#### WHAT YOU SHOULD DO:
Starting with the line that contains "Where should I" and continuing through the last of the lines below, present those lines as a Markdown table with the columns Row and Line, leaving out any blank lines.

Lines taken from a collection
○ ○ ○ ○ ○
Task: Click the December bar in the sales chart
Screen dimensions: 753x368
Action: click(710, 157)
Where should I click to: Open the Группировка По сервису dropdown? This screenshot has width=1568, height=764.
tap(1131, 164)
○ ○ ○ ○ ○
#### FINAL RESULT:
| Row | Line |
|---|---|
| 1 | Where should I click to: Open the Группировка По сервису dropdown? This screenshot has width=1568, height=764. |
| 2 | tap(1131, 164) |